Task objective
Exactly as written, output each of the entries below.

Material provided
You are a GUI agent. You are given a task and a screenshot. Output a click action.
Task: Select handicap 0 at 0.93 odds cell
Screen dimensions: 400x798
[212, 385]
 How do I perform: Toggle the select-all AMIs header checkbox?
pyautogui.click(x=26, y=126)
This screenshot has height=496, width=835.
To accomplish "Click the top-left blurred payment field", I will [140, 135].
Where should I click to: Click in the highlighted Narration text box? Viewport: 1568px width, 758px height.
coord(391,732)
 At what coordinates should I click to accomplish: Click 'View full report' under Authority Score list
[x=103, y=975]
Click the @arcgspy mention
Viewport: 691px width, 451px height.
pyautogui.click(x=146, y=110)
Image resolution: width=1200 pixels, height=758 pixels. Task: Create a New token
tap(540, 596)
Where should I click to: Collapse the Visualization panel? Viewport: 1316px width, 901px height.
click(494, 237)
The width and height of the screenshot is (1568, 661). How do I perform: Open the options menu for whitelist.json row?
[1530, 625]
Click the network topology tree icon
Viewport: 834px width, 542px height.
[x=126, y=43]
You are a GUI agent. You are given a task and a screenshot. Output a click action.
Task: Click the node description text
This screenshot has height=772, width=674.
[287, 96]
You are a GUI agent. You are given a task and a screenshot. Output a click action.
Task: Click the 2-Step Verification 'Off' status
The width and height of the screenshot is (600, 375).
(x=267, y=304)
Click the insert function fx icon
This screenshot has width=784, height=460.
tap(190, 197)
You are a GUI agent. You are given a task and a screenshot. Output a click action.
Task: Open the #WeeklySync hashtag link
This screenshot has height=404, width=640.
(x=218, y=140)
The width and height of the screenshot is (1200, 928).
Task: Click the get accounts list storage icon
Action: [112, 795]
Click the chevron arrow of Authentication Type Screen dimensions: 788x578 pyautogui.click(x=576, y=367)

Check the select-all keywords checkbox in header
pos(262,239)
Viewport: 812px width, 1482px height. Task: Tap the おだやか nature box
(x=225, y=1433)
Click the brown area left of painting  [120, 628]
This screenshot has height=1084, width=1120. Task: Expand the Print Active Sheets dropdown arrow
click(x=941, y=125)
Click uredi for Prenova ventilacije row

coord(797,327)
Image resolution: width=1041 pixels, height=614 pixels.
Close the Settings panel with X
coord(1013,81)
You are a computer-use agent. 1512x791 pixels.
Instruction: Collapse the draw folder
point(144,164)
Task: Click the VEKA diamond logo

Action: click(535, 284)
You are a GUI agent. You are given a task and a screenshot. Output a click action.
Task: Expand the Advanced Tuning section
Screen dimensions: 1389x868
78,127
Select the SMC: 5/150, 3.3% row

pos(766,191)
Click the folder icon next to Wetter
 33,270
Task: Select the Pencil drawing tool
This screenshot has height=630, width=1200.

Solution to the exercise
You are a GUI agent. You are given a task and a screenshot. Output a click action.
Task: Select handicap 0 at 0.93 odds cell
Screen dimensions: 400x798
[212, 385]
 How do I perform: Toggle the select-all AMIs header checkbox?
pyautogui.click(x=26, y=126)
This screenshot has height=496, width=835.
To accomplish "Click the top-left blurred payment field", I will [140, 135].
Where should I click to: Click in the highlighted Narration text box? Viewport: 1568px width, 758px height.
coord(391,732)
 At what coordinates should I click to accomplish: Click 'View full report' under Authority Score list
[x=103, y=975]
Click the @arcgspy mention
Viewport: 691px width, 451px height.
pyautogui.click(x=146, y=110)
Image resolution: width=1200 pixels, height=758 pixels. Task: Create a New token
tap(540, 596)
Where should I click to: Collapse the Visualization panel? Viewport: 1316px width, 901px height.
click(494, 237)
The width and height of the screenshot is (1568, 661). How do I perform: Open the options menu for whitelist.json row?
[1530, 625]
Click the network topology tree icon
Viewport: 834px width, 542px height.
[x=126, y=43]
You are a GUI agent. You are given a task and a screenshot. Output a click action.
Task: Click the node description text
This screenshot has height=772, width=674.
[287, 96]
You are a GUI agent. You are given a task and a screenshot. Output a click action.
Task: Click the 2-Step Verification 'Off' status
The width and height of the screenshot is (600, 375).
(x=267, y=304)
Click the insert function fx icon
This screenshot has width=784, height=460.
tap(190, 197)
You are a GUI agent. You are given a task and a screenshot. Output a click action.
Task: Open the #WeeklySync hashtag link
This screenshot has height=404, width=640.
(x=218, y=140)
The width and height of the screenshot is (1200, 928).
Task: Click the get accounts list storage icon
Action: [112, 795]
Click the chevron arrow of Authentication Type Screen dimensions: 788x578 pyautogui.click(x=576, y=367)

Check the select-all keywords checkbox in header
pos(262,239)
Viewport: 812px width, 1482px height. Task: Tap the おだやか nature box
(x=225, y=1433)
Click the brown area left of painting  [120, 628]
This screenshot has height=1084, width=1120. Task: Expand the Print Active Sheets dropdown arrow
click(x=941, y=125)
Click uredi for Prenova ventilacije row

coord(797,327)
Image resolution: width=1041 pixels, height=614 pixels.
Close the Settings panel with X
coord(1013,81)
You are a computer-use agent. 1512x791 pixels.
Instruction: Collapse the draw folder
point(144,164)
Task: Click the VEKA diamond logo

Action: click(535, 284)
You are a GUI agent. You are given a task and a screenshot. Output a click action.
Task: Expand the Advanced Tuning section
Screen dimensions: 1389x868
78,127
Select the SMC: 5/150, 3.3% row

pos(766,191)
Click the folder icon next to Wetter
 33,270
Task: Select the Pencil drawing tool
This screenshot has height=630, width=1200.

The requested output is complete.